こういう時ってどうすればいいの。慰める?慰めればいいの!?よし、慰めよう、と思ったけどあまりに雰囲気が重すぎて今の私に下手なことはできない。何も喋らないほうが良いのかもと思い、少し黙ってみることにした。

 が、黙ったら黙ったでこっちが耐えられないからやっぱり話しかけてみることにした。



「かむっ、ぅぐッ、」
「波瑠黙って?」


 心配の声を掛けようと思ったら、思い切り口を塞がれた。ますますどういう状況なのか理解できない。神威くんが何がしたいのかも理解できない。振り払おうと思ったが、神威くんに並大抵の力で勝てるなんて思わないほうが身のためだと察し、されるがままに大人しくしていることにした。
 大人しくしていれば、なぜかじっとこちらを見つめてくるものだから何だか変に緊張してしまう。
 常に飽きるくらい神威くんを見てるはずなのに。



「波瑠。」
「ん?」
「もし俺が今手を離して、キスしたらどんな気持ちになる?」



 なんで今そんなことを聞いてくるのかと聞きたいけれど、口を動かせない。しょうがなく、わからないの意味を込めて首を少しだけ曲げることしかできなかった。
 


「そっか。それなら試してみようよ。」
「んっ、はぁ…神威くん…」


 試してみようの意味は、もちろんすぐに分かった。手を離し、置いてある机に追い詰められる。
 神威くんは机に手をついて、私が逃げないように軽く覆いかぶさった。彼の顔を見る限りおそらく本気なのだと思う。



「机座って、波瑠背が小さいからキスしづらい。」
「でも…私たち付き合ってないよ?」
「じゃあ付き合ってよ、波瑠の事本当好きだからさ。他の男のモノになるくらいなら俺のモノになって。」
「待って、えっと、その…神威くんは、本気なんだよね…?」
「本気だよ、さっきから言ってるだろ。」
「じゃあ私もホントの気持ち言わせて?」
「うん、いいけど。」
「私初めて神威くんに会った時、こんな素敵な人いるんだって一目惚れしちゃったのね。でも、神威くんが私にちょっかいかけてくる理由が、ただ遊んでるだけなのか、本気でそう思って言ってるのか私には分からなかったの。でも私の中では、きっと遊ばれてるんだってしか思えなくなっちゃって、諦めようって思ってる真っ最中だったんだよね。だから、なんて神威くんに返事返せばいいかわからないの…」




 今まで隠していた事を話したらなんだか全てが終わってしまう気がして、言わなきゃ良かったかなと思った。本音を話しただけなのに急に涙なんて出てきて、対処法が自分でもわからない。
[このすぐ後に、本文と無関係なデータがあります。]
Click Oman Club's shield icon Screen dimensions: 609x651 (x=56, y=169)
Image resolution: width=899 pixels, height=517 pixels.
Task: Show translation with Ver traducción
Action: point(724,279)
わからないけど、神威くんが涙を拭ってくれるから、もっと悲しくなってしまう。
 もう少し早い段階でこういう風になっていたら、もしかしたら私はすぐに答えを出せたかもしれないのに。
 今の私には、自分のことをあと一押しできる力がないのだ。



「波瑠、俺のこと好きだったんだ。」
「まあ…そういう事になる、ね。」
「今の気持ちが分からないなら、もう一回俺が惚れさせてあげるよ。」
「かむ、んっ……」




 唐突に出された言葉に波瑠が驚いた瞬間に、彼女の唇に神威の唇が重なった。背の小さな波瑠のために少しだけかがんでキスをした神威。
 名残惜しくゆっくり唇を離し、神威が波瑠の顔を覗き見れば、彼女の頬はさっきよりもピンク色に淡く染まっていた。


「恥ずかしいの?」
「…恥ずかしくないわけない。」
「本当俺が今まで見た女の中で誰よりも可愛いね。」
「うるさいッ!」
「そういうツンデレなとこも悪くないし。俺今すごい波瑠の事抱きしめたいんだけど、ダメ?」
「ん、ダメじゃないけど…」
「じゃあお言葉に甘えて。」




 ゆっくり腕を回してきて、優しく抱きしめられる。細身に見えるけど実はしっかり筋肉が付いていて、意外と胸板が逞しかった。
 なんで私こんなに落ち着いてるのかなって思って、自分のぶら下がった腕をゆっくり彼の背中に回してみる。少しだけギュッとしてみたら、彼もそれに答えるように少しだけ強く抱きしめてくれた。
 抱きしめられるってこんなに温かくて、人のことを幸せな気持ちにしてくれる。神威くんも今同じ気持ちなのだろうか。私と抱き合って、幸せって思ってくれているのだろうか。


「ねえ、神威くん。」
「ん?」
「……もう少しこのままでもいい?」
「俺ももう少しこのままでいいと思ってたところ。」
「ふふ、ありがと。」
「これからも波瑠と抱き合ったり、キスしたりしたいって俺は思うけど、波瑠は?」
「神威くんがそう思ってくれるなら、私もそう思える。」



 こんな私だけど面倒みてね、と笑って見せると、神威くんも珍しくふんわりとした笑みを浮かべていた。こんな風に笑う神威くんを見れるなんて、今日はとってもいい日かもしれないな。





「目閉じて。」
「ん、ふぅ、っ…」
「っは、」



 静かに降ってきた唇は、波瑠の小さな唇を割って舌を侵入させる。波瑠がチロチロと小さく舌を動かすのに合わせて、神威も少しずつ舌の動きを大きくした。
 
 歯列をなぞり、時折焦らすように唇を離す。寂しそうに見つめる波瑠の顔を見て、またもう一度唇を落とした。慣れないキスに戸惑いながらも応えようとする波瑠が可愛くてしょうがない。ブレーキをかけるのも精一杯だ。男なんてそんなものなんだろうけど。



「波瑠。」
「はっ、ん、、神威くん…」
「波瑠が好きになるのは俺だけでいい、他の男の事なんて考えるなよ。」
「うん。神威くんも私だけのこと見て。手離したりしないでね?」
「言われなくてもそうするさ。」



 怪しく笑って見せて、もう一度彼女に唇を重ねた。